There are several stories associated with Pheran in Kashmir. One narrative is that the Emperor Akbar was enraged at the bravery and prolonged resistance offered by the Chaks to his General Qasim Khan, who decided to effeminate, unman and degrade the people of this country, and so, he ordered the people, on the pain of death, to wear Pheran which has hindered them in battles and all manly exercises.
The object, according to this theory, was to make Kashmiris lethargic and indolent by keeping their hands always inside it on a warm Kangari, which killed their martial habiliments and warlike spirit against the Mughal rulers. Dr. GMD Sufi rejects this narrative by saying that if this story were true, then the Kashmiris would not have required Kangari at all. Sir Marc Aurel Stein dismisses it as a silly story. Pir Hassan Shah says that Pheran was introduced during the time of King Zain ul Abidin. Sir Walter Lawrence in his book ‘The Valley of Kashmir’, blames Akbar for inventing this garment. Lawrence was the Settlement Commissioner for Jammu and Kashmir during 1889-94. British missionary and educationalist Tyndale Biscoe in his book ‘Kashmir in Sunlight and Shade’ has the following to say about pheran: “When the Afghans conquered Kashmir they forced the men to wear the same dress as the women, to be in keeping with their character.” Kashmiri’s are not fond of Mughals or Afghans or those who came after them. But their love for the pheran has grown manifold.
Pheran is a long loose garment worn in Kashmir by both men & women. It has also been equaled and compared with /cloak/coat/apparel/gown/wrapper/tunic by different travelers, historians, explorers & anthropologists of Kashmir.

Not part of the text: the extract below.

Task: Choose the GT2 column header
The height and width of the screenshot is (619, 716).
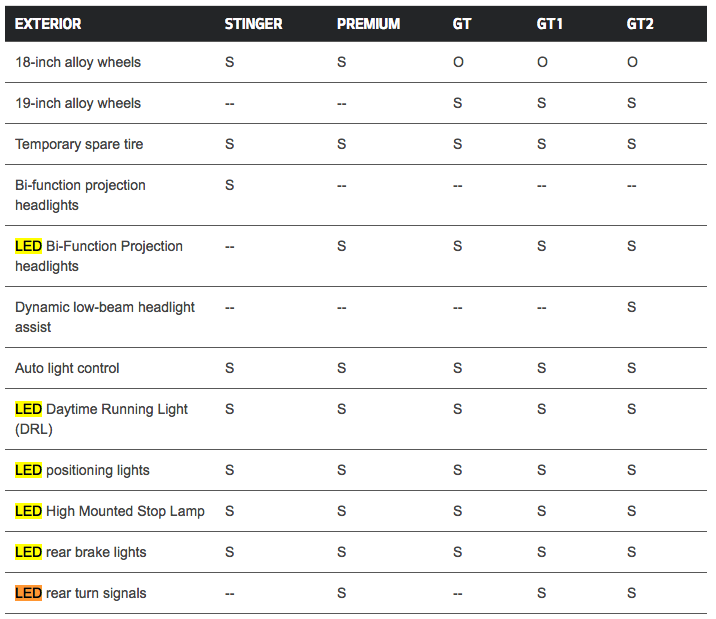Action: [640, 23]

Anyway, it is a heavy and full garment with buttons or zip around the neck-opening, without slits, falling slightly above the feet among non-Muslims and below the knees among the Muslims. Weight is given to the bottom of this garment by a deep hem. It is made of cotton or wool. When it is made of cotton, it is called Potsh and when it is made of wool, it is called Loch. And, Potsh which was , till few decades ago, used during summer is not now so common among the present Kashmiri’s owing to change in their dressing habits, just like that of other communities world-over; even though some old traditional Kashmiri’s still wear it in some villages and parts of cities and towns. Under the tunic of Pheran, the wearer uses Kangari, which is an earthen pot with a small quantity of live charcoal, to keep the wearer warm against the cold.

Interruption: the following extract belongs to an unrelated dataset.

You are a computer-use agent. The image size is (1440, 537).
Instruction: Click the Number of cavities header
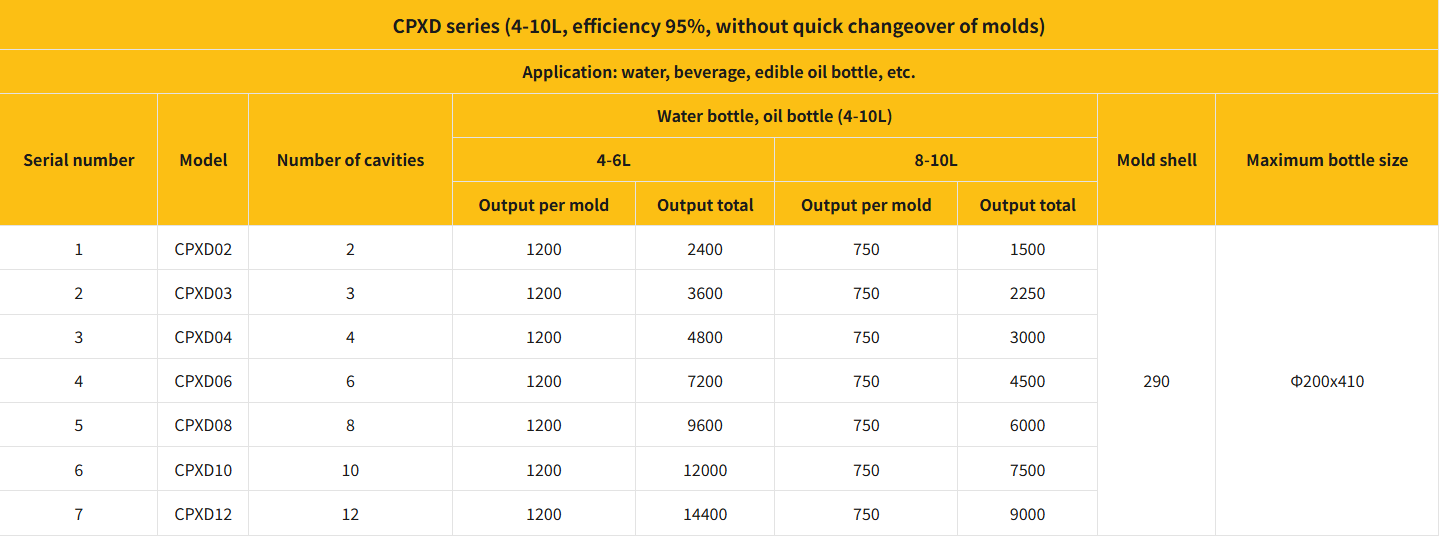click(350, 160)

The Pheran is required against the inclemency of the weather in Kashmir, to fight against the chilly weathers of winter; though there are now many latest electronic and other items too available in Kashmir to warm bodies and rooms. In the past, the woolen cloth used for Pheran was either manufactured in Kashmir on home looms or imported from Punjab. Now, the wool, tweed, Puttu, of which the Pheran is invariably made, is all imported from outside Kashmir. In the past, a long piece of cotton stuff called lungi was worn around the waist over Pheran by the Panditanis/Kashmiri Hindu women who would never go out of home without this girdle.
But, now this old tradition of fastening belt around the waist over Pheran is not visible among the Panditanis in Kashmir; though many young Kashmiri Muslim boys like having this belt around waist on their Pherans. In olden times, writes Pandit Anand Koul, every Kashmiri male Hindu/Pandit would carry a Qalamdan (pen cases) in the girdle bound over his Pheran round his loin or under his armpit wherever he went. In the past, the colours of the Pherans used to be limited to red and blue only. But today, the progress of textile industry, has added all possible colours to the stuff used for making of Pherans. The women generally like bright colors, while men like light colors. Today’s Kashmiri young boys like black and dark colors, and round collars, buttons at the cuff and girdle at the waist of Pheran; all these innovations give the Pheran look of a gown or overcoat.
The Pheran and the Kangari reflect the historical continuity of Kashmiri culture as Pheran had not made any drastic change in the garment. If a person from 15th century suddenly wakes up in the streets of Srinagar today, he would definitely identify pheran and the Kangari as something that belongs to his era. That is why the recent decision of the government to ban the garment in the zonal educational offices and the civil secretariat created such an uproar. It was seen as a demeaning move. Although the government revoked the order quickly, it has not yet cooled down the tempers. However, whenever the history of Kashmir culture will be written, the role of pheran and the Kangari cannot be ignored.
The author is a Ph.D Research Scholar at the University of Indore. He can be reached at: [email protected]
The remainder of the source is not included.